Pull every line with "panel" from the data below and copy it.

··· Listed entries ···

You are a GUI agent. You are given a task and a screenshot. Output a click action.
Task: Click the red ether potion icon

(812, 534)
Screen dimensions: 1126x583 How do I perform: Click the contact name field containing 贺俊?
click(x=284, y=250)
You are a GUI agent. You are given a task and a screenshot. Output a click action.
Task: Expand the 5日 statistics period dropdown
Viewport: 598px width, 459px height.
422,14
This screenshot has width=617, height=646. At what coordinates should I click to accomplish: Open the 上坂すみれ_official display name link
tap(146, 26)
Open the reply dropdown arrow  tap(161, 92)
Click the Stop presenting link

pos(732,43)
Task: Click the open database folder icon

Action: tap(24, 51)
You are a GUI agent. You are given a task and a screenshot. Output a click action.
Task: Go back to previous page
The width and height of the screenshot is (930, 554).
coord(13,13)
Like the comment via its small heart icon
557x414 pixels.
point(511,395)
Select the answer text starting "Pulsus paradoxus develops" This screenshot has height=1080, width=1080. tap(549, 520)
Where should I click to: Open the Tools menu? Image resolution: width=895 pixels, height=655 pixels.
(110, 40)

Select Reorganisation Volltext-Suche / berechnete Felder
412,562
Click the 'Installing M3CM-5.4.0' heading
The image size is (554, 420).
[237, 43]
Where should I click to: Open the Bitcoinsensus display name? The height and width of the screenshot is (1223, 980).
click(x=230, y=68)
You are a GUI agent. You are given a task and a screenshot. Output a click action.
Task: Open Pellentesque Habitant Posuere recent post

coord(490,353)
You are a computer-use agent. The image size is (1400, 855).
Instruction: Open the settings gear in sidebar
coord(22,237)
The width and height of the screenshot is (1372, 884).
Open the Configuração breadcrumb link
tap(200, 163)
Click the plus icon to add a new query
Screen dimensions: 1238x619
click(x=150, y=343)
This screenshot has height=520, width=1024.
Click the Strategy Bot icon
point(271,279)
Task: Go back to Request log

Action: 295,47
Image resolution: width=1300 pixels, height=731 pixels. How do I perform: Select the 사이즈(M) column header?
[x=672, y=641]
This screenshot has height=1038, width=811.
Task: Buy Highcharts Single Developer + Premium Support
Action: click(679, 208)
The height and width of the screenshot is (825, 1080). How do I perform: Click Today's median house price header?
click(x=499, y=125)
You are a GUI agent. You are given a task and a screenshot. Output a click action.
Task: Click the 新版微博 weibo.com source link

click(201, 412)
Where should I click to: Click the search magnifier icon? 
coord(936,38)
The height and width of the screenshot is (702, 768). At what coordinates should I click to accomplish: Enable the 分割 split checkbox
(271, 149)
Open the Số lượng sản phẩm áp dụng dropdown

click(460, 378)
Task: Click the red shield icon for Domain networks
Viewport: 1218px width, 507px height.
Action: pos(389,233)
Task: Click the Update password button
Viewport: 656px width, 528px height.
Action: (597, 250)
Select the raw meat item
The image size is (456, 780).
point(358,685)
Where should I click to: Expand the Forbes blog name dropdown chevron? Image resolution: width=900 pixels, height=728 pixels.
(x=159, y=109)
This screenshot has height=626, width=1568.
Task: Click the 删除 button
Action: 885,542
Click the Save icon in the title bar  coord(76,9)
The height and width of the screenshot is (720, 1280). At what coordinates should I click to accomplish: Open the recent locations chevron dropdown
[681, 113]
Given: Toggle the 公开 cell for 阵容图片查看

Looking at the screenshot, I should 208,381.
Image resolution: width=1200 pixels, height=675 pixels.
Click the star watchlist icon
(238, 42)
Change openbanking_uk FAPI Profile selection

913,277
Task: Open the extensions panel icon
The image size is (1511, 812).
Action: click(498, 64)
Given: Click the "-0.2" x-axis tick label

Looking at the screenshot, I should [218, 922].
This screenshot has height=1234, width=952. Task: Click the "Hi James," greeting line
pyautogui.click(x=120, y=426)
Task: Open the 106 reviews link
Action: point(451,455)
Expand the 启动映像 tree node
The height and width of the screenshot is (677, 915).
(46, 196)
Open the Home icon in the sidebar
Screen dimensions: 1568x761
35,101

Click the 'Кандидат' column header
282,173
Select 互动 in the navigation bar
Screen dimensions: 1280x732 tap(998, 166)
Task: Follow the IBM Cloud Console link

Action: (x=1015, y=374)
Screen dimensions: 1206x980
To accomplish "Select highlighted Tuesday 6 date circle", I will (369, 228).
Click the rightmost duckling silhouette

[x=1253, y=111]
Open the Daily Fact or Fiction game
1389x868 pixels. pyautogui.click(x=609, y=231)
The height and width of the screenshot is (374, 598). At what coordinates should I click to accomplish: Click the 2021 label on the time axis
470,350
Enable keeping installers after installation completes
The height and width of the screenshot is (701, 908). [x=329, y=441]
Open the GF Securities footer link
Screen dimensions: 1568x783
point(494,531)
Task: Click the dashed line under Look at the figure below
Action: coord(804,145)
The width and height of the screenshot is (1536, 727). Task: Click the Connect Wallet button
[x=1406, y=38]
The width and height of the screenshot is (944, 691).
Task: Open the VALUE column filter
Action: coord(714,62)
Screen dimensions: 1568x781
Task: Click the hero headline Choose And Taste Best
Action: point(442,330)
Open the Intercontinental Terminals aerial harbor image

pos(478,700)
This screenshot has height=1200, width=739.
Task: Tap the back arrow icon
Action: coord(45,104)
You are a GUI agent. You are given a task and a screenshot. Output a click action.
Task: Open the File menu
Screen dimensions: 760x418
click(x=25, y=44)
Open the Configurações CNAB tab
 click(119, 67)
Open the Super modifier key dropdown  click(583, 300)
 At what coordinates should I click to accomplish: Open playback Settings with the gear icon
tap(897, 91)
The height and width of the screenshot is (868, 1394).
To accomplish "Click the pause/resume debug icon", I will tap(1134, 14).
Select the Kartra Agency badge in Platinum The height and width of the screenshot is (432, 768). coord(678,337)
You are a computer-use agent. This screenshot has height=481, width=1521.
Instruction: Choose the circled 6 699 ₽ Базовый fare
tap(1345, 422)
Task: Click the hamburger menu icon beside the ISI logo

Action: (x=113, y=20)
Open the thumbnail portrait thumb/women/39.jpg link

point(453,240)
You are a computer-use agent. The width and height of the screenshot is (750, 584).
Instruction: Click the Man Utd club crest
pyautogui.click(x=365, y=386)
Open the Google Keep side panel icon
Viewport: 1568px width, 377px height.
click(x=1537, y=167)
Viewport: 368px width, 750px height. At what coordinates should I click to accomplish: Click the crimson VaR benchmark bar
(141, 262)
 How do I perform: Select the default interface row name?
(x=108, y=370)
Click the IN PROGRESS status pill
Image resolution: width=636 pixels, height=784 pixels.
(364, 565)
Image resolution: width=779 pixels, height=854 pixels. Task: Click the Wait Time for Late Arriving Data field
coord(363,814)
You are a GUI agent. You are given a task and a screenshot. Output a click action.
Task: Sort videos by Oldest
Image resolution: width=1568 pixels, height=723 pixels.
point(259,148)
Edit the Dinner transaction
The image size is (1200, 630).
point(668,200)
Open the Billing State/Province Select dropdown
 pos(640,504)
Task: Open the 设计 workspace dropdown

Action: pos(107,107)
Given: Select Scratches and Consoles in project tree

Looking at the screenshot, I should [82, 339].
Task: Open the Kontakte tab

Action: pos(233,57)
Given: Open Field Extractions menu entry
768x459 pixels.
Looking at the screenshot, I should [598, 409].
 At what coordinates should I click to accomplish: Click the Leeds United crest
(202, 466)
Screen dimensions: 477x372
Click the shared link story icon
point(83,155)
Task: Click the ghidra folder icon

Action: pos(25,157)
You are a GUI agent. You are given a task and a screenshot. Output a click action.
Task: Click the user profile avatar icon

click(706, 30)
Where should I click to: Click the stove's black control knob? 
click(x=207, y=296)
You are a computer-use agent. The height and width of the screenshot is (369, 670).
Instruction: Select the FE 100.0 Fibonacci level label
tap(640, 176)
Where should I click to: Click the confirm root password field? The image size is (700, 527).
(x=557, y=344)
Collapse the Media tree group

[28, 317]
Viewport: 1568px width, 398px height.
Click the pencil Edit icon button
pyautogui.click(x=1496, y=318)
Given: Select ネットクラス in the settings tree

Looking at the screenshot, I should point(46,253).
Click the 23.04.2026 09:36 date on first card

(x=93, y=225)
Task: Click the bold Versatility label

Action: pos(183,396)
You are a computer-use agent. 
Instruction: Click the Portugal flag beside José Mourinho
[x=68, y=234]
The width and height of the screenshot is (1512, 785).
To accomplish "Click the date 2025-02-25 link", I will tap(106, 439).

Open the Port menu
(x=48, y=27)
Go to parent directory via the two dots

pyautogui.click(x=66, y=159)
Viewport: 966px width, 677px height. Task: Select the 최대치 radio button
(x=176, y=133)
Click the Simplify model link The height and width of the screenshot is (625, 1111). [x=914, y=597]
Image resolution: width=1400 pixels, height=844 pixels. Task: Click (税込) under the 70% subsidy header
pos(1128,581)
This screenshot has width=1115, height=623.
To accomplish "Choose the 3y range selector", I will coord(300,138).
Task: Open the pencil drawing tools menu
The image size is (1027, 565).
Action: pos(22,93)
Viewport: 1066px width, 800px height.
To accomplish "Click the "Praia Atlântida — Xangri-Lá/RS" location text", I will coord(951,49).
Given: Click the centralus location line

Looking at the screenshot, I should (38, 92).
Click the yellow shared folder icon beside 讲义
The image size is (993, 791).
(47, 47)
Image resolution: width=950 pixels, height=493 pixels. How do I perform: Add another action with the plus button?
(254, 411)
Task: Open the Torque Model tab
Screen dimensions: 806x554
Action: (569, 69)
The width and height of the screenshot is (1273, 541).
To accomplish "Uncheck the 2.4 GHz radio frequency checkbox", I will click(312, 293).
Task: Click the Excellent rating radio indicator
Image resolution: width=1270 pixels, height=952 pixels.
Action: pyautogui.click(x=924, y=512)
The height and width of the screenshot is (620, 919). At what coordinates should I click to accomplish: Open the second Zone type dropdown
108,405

···

Task solution:
Task: Open the extensions panel icon
Open the Google Keep side panel icon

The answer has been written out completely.